### Set task 1
Please update the mesher documentation from "Return a deep" up to and including "mesh of squares.", putting "shallow copy" in place of "deep copy".

### Text
####################
A square can be used as a Polygon:

>>> sq.vertices
array([[0, 2],
       [1, 2],
       [1, 4],
       [0, 4]])
>>> sq.x
array([0, 1, 1, 0])
>>> sq.y
array([2, 2, 4, 4])
>>> sq.nverts
4
addprop(prop, value)

Add a physical property to this geometric element.

If it already has the property, the given value will overwrite the existing one.

Parameters:

  • prop
    : str

    Name of the physical property.

  • value
    : float

    The value of this physical property.

bounds

The x, y boundaries of the square as [xmin, xmax, ymin, ymax]

copy()

Return a deep copy of the current instance.

vertices

The vertices of the square.

class fatiando.mesher.SquareMesh(bounds, shape, props=None)[source]

Bases: object

Generate a 2D regular mesh of squares.

For all purposes, SquareMesh can be used as a list of Square. The order of the squares in the list is: x directions varies first, then y.

Parameters:

  • bounds
    : list = [x1, x2, y1, y2]

    Boundaries of the mesh

  • shape
    : tuple = (ny, nx)
####################
### Data provided
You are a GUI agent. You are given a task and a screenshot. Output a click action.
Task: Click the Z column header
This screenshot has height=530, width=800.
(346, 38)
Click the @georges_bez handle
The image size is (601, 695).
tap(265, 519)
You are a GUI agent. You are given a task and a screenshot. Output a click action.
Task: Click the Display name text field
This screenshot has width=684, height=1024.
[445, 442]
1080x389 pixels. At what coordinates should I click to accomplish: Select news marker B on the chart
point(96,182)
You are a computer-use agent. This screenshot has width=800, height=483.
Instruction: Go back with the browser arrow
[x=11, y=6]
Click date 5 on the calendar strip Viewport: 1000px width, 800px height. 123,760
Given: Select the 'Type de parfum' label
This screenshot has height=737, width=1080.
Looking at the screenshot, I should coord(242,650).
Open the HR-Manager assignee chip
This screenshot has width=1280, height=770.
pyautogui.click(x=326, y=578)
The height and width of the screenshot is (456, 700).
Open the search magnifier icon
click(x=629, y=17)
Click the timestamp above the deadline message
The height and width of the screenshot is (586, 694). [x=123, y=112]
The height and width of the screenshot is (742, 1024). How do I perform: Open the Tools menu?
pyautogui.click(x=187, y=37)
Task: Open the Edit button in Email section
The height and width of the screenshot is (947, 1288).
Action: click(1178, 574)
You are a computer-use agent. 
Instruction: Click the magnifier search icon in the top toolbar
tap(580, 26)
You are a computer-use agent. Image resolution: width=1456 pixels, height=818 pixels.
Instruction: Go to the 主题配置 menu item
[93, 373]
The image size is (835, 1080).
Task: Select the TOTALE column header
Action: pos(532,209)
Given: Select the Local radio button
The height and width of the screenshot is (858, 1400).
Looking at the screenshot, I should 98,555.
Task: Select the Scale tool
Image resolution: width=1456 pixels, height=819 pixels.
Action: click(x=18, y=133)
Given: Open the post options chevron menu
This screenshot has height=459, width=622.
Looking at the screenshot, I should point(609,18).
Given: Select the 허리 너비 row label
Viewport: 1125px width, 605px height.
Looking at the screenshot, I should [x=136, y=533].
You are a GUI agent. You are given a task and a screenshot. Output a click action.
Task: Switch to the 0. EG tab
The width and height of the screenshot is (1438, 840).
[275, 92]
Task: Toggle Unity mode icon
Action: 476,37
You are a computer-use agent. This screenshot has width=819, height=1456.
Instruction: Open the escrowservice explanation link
####################
### Set task 2
Output the rows word for word, from the first one up to and including the line with "tap(580, 26)".

### Expected answer 1
Return a shallow copy of the current instance.

vertices

The vertices of the square.

class fatiando.mesher.SquareMesh(bounds, shape, props=None)[source]

Bases: object

Generate a 2D regular mesh of squares.

### Expected answer 2
You are a GUI agent. You are given a task and a screenshot. Output a click action.
Task: Click the Z column header
This screenshot has height=530, width=800.
(346, 38)
Click the @georges_bez handle
The image size is (601, 695).
tap(265, 519)
You are a GUI agent. You are given a task and a screenshot. Output a click action.
Task: Click the Display name text field
This screenshot has width=684, height=1024.
[445, 442]
1080x389 pixels. At what coordinates should I click to accomplish: Select news marker B on the chart
point(96,182)
You are a computer-use agent. This screenshot has width=800, height=483.
Instruction: Go back with the browser arrow
[x=11, y=6]
Click date 5 on the calendar strip Viewport: 1000px width, 800px height. 123,760
Given: Select the 'Type de parfum' label
This screenshot has height=737, width=1080.
Looking at the screenshot, I should coord(242,650).
Open the HR-Manager assignee chip
This screenshot has width=1280, height=770.
pyautogui.click(x=326, y=578)
The height and width of the screenshot is (456, 700).
Open the search magnifier icon
click(x=629, y=17)
Click the timestamp above the deadline message
The height and width of the screenshot is (586, 694). [x=123, y=112]
The height and width of the screenshot is (742, 1024). How do I perform: Open the Tools menu?
pyautogui.click(x=187, y=37)
Task: Open the Edit button in Email section
The height and width of the screenshot is (947, 1288).
Action: click(1178, 574)
You are a computer-use agent. 
Instruction: Click the magnifier search icon in the top toolbar
tap(580, 26)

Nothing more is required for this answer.